Just as we may never gain full knowledge of his crimes, we may never possess a true understanding of his personality and motivations--of the inner Stalin. For decades, he and his fellow revolutionary justified their deeds by saying that their goal--the building of a utopia--necessitated the sacrifice of some lives in order to make life better for all. Leaving aside the fact that no such Marxist paradise emerged--indeed, that Marxism in general has proved to be a bloody, costly, and ultimately disastrous experiment on human nature--it still is not clear to what extent Stalin was guided by ideology or utopian dreams in his career. Certain policies, like the Five-Year Plan and collectivization, bear the stamp of Marxist orthodoxy, and he seems to have nursed a hope of an imminent worldwide revolution even in his last years.
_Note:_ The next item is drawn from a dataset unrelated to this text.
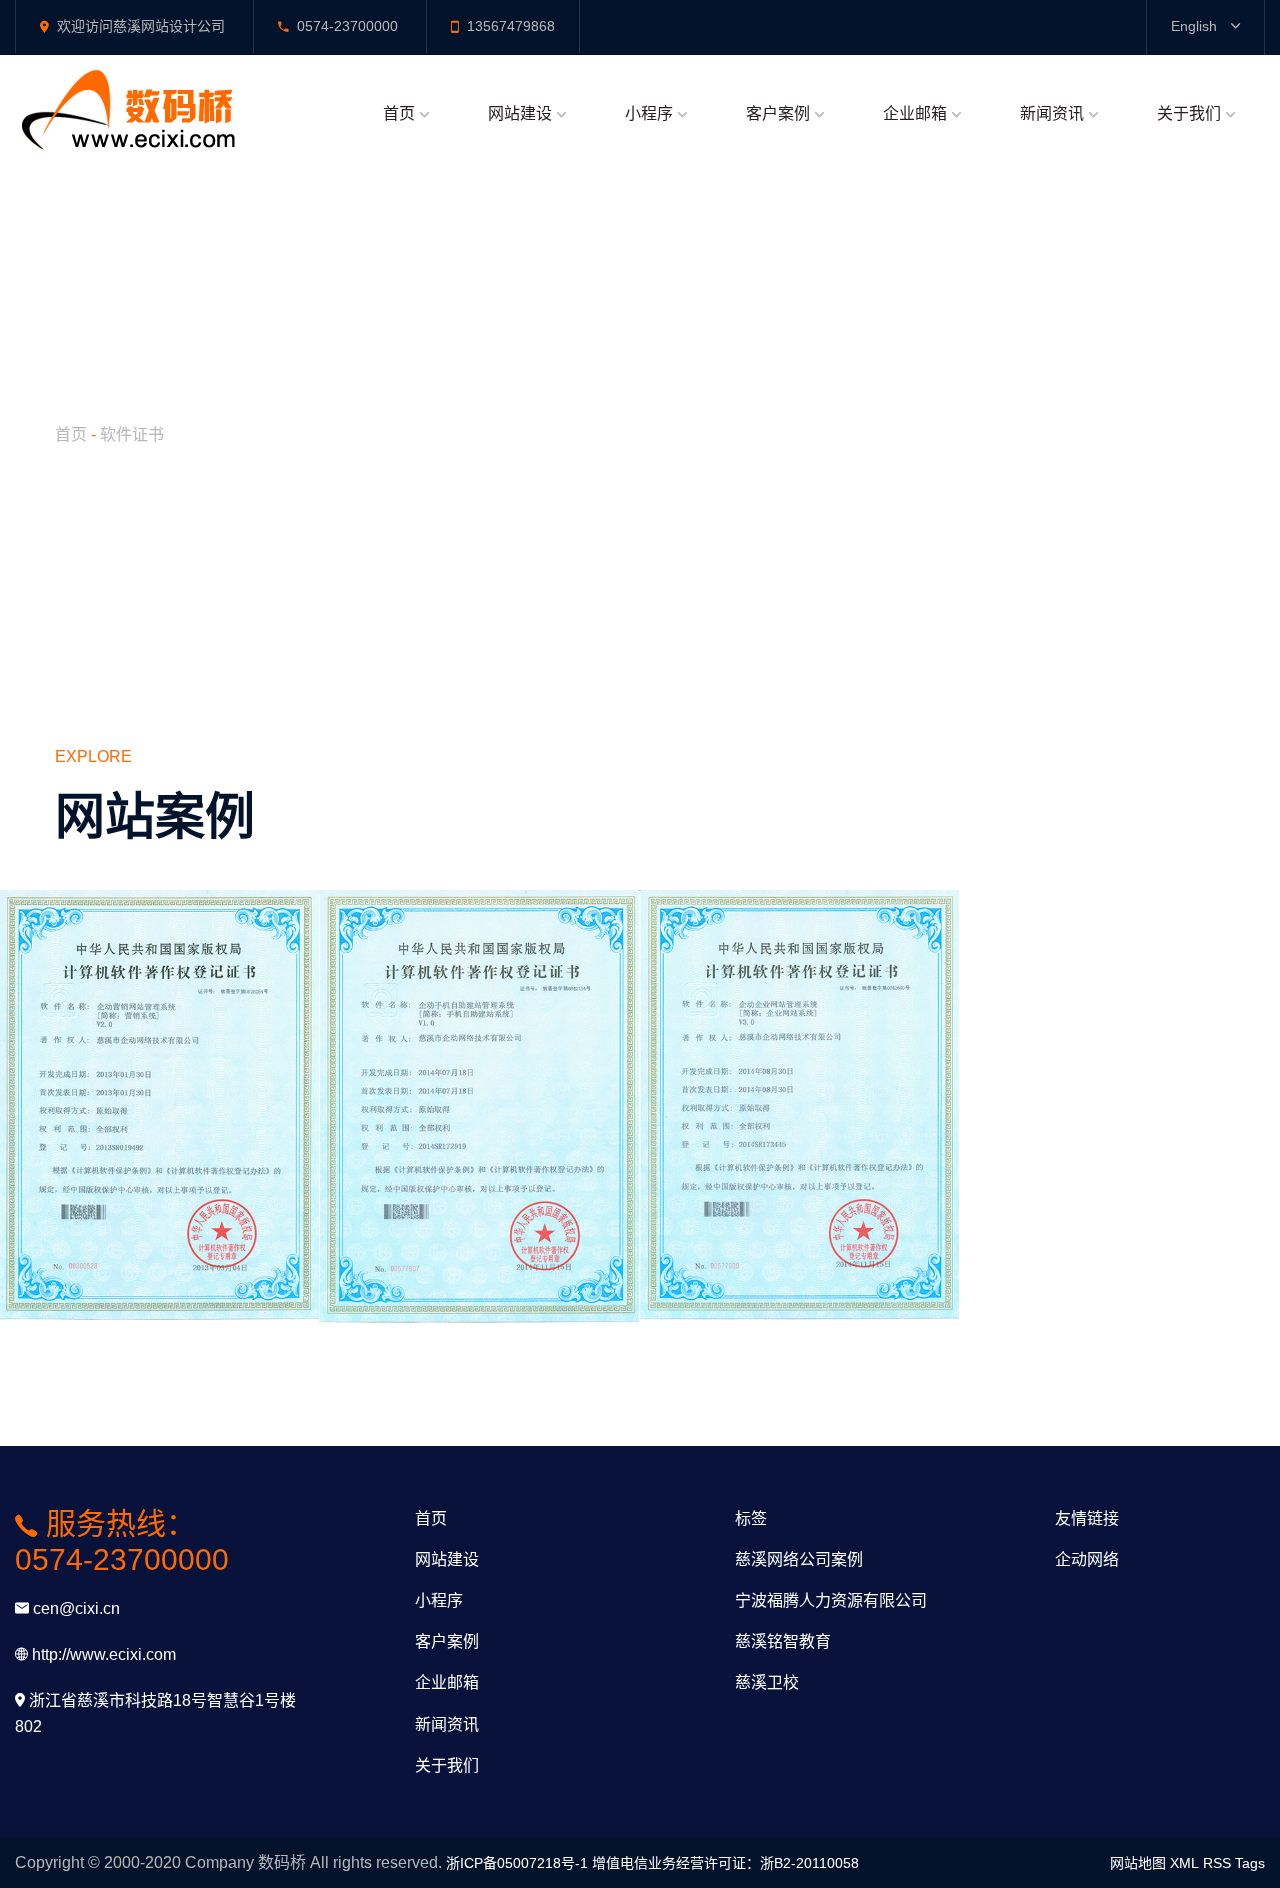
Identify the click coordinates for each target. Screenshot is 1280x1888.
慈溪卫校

But he was never a great theoretician--many of his rivals were far better versed in revolutionary ideology than he--and his political behavior seems to been ruthlessly practical, rather than rigidly Marxist. In his cunning machinations of the 1920s, when he played off Bukharin's "Rightists" against Kamenev's "Leftists" without ever committing himself to either side; in the Great Terror and all the little terrors that he directed against enemies real and imaginary; in the Nazi-Soviet Pact and his expansion westward after World War II . . . in all these instances, and many more, the coarse, pockmarked Georgian with the tiger eyes showed himself to be a man interested not in a workers paradise, but in the steady increase and permanent preservation of his own power, at any cost.
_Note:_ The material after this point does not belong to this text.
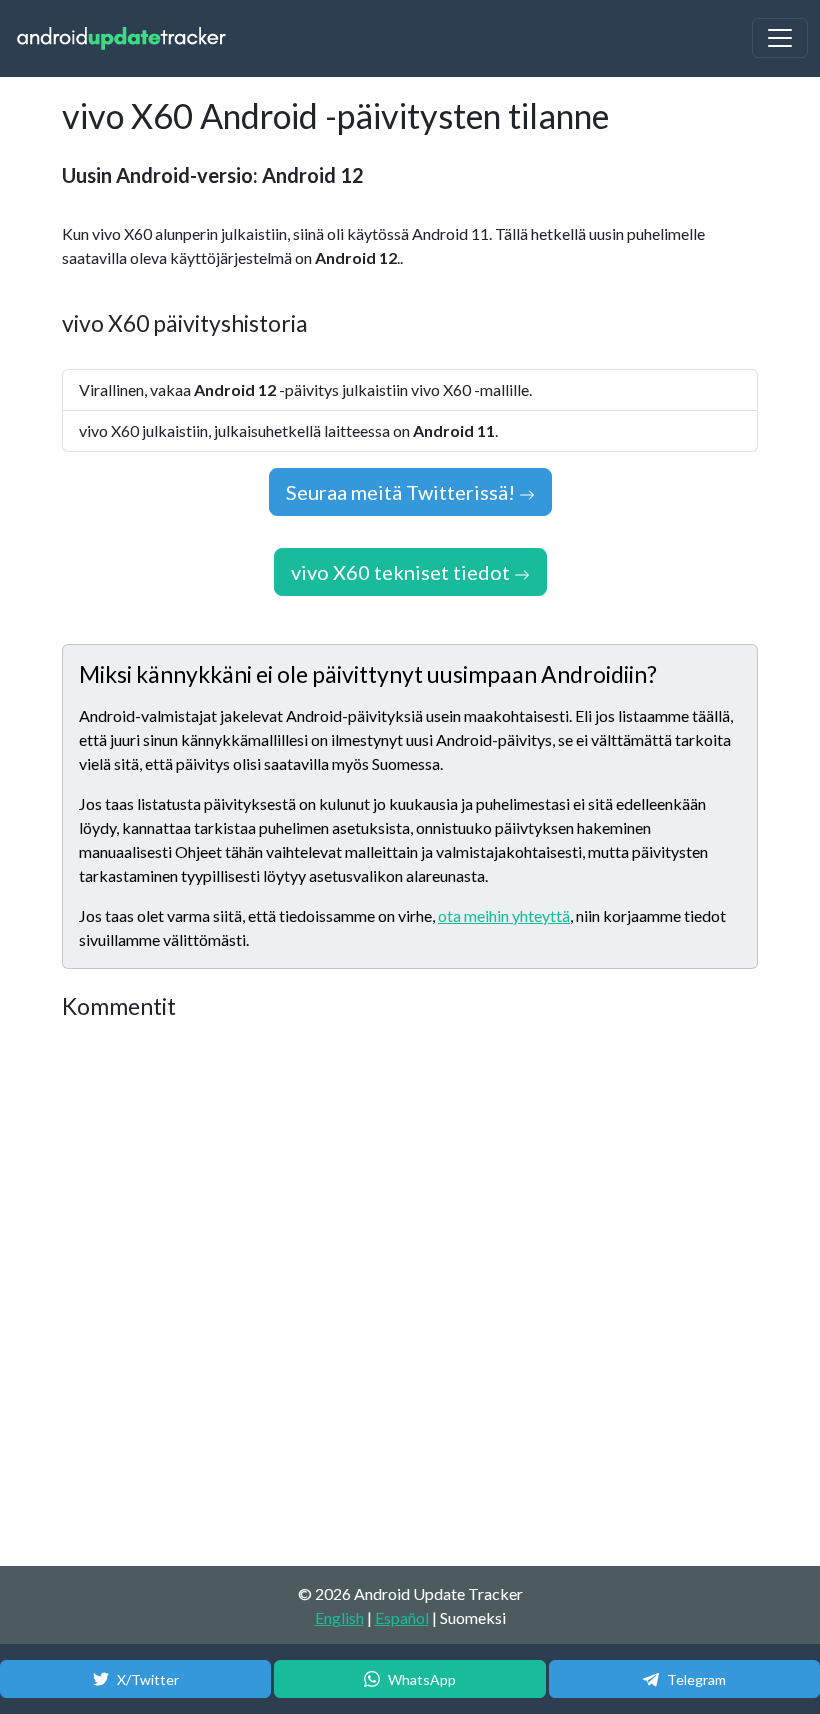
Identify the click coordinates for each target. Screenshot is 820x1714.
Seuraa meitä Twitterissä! (402, 492)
And the world continues to suffer the impact of this cost. This, more than anything else, is the lesson that Stalin has taught us--the extent to which one man's unbridled appetite for power can devastate millions of lives. Stalin broke the Soviet people, ruined the Soviet economy, and reduced Soviet culture and intellectual life to slavish dependency on the state--and the consequences of his terrible rule still reverberate all across Russia and the former Soviet Union. He tortured and killed so many of his own people, with guns or famine, that the exact number can never be known--Russians today refer to the victims as the "Twenty Million," and even that may be too low an estimate. His belligerent policies helped to unleash the Cold War that locked our planet into a "balance of terror" for some forty years. He supported and inspired copycat dictators, from Kim Il Sung in North Korea to Pol Pot in Cambodia, whose own toll of victims reaches into the millions. He was a destructive force, perhaps the most destructive human being of this long and bloody century--more destructive even than his great rival, Hitler, whose own regime went down under the boots of the Red Army. He was a political genius with the soul of a sadistic thug, a paranoid and cruel man with his hands on the reins of a great nation; the shadow that he casts, even today, is long and dark and full of terrors.